I see it now. Applying the 15° after the 60° changes the 60° to 60.8526°. I should have paid better attention to you earlier in the post.
Unfortunely arronbee has not reponded to any of the answers so we don't know any more than the original post.
aaronbee asks if Rhino can unwrap the 3D model or is there some other method to get the tool path.
I believe there is only one interpretation to aaronbee's post. "projected angles".
The two angles combined (60 & 15 deg) equates to 60.293 deg. A drawing using this single angle will give the correct face.
To draw the face when rotating the part, 60 and 7.6307 deg will give the correct angled face.
Last edited by Kiwi; 08-02-2014 at 12:47 AM. Reason: .
I see it now. Applying the 15° after the 60° changes the 60° to 60.8526°. I should have paid better attention to you earlier in the post.

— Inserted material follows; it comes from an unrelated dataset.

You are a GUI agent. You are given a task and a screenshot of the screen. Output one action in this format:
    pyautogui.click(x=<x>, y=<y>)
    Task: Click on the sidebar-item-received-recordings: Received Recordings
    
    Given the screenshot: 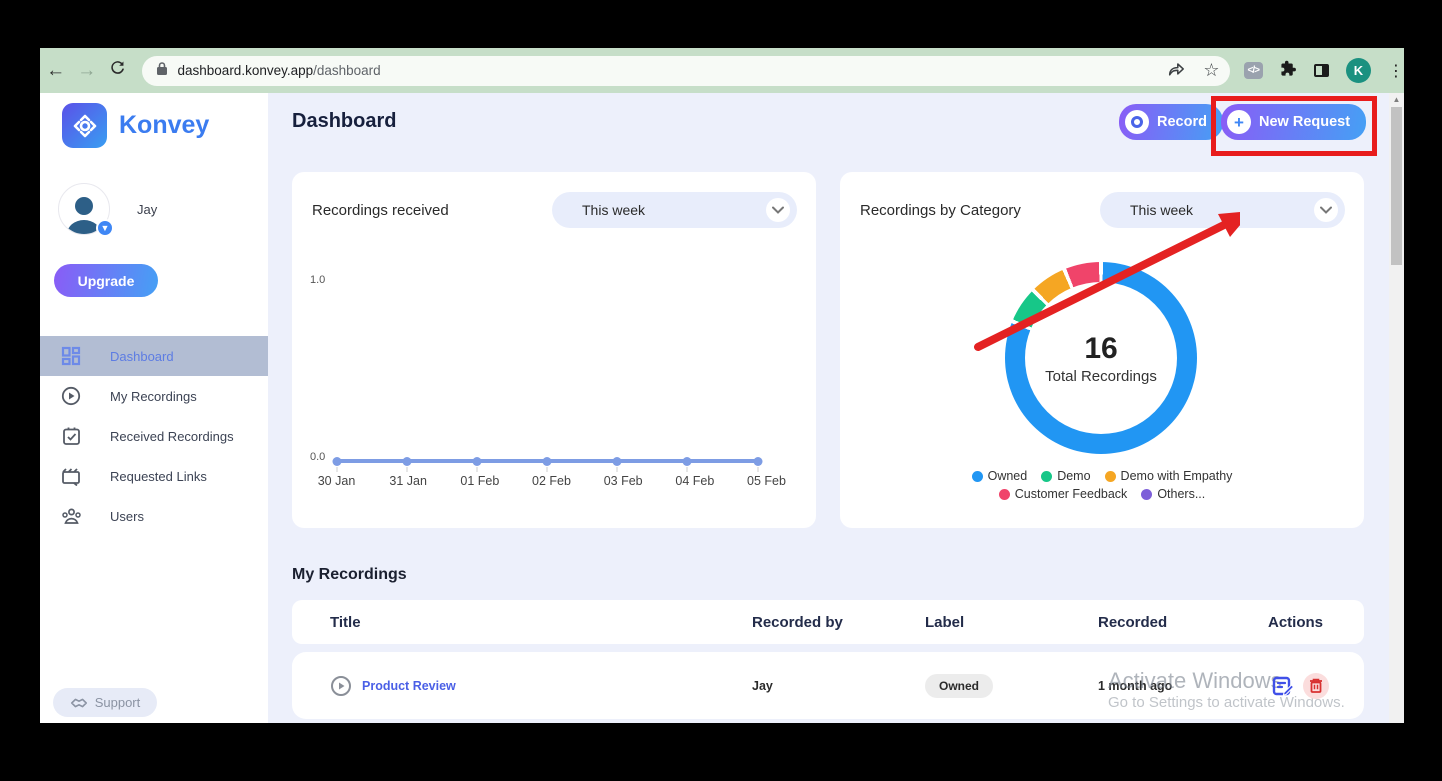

When illustrating the projected angles of the 60°/15° an angle of 29.7074902° is produced.
Thank you. That totally did exactly what I wanted.
And thanks to everyone who responded. I don't think I made it exactly clear that I'm rotating the pipe (x axis) under the torch and the torch only moves across the length of the pipe (y axis). I'm not sawing across it like a chop saw would at some angle.
I took a 1.75" circle in Rhino, extruded a surface, rotated it 15 and 60 degrees, split it, UnrollSrf and ...BAM! ...just what I wanted. Now I have a flat, sine-wave-looking curve that I can use to tell my torch how to cut the pipe.
Also, it is true that I won't get a beveled edge on the cut like you would on a tubing notcher, but this is mating to a flat surface and the wall thickness is like 13 gauge, so whatever gap it has will be minimal and completely acceptable for my application. UnrollSrf was exactly what I was looking for. Thanks.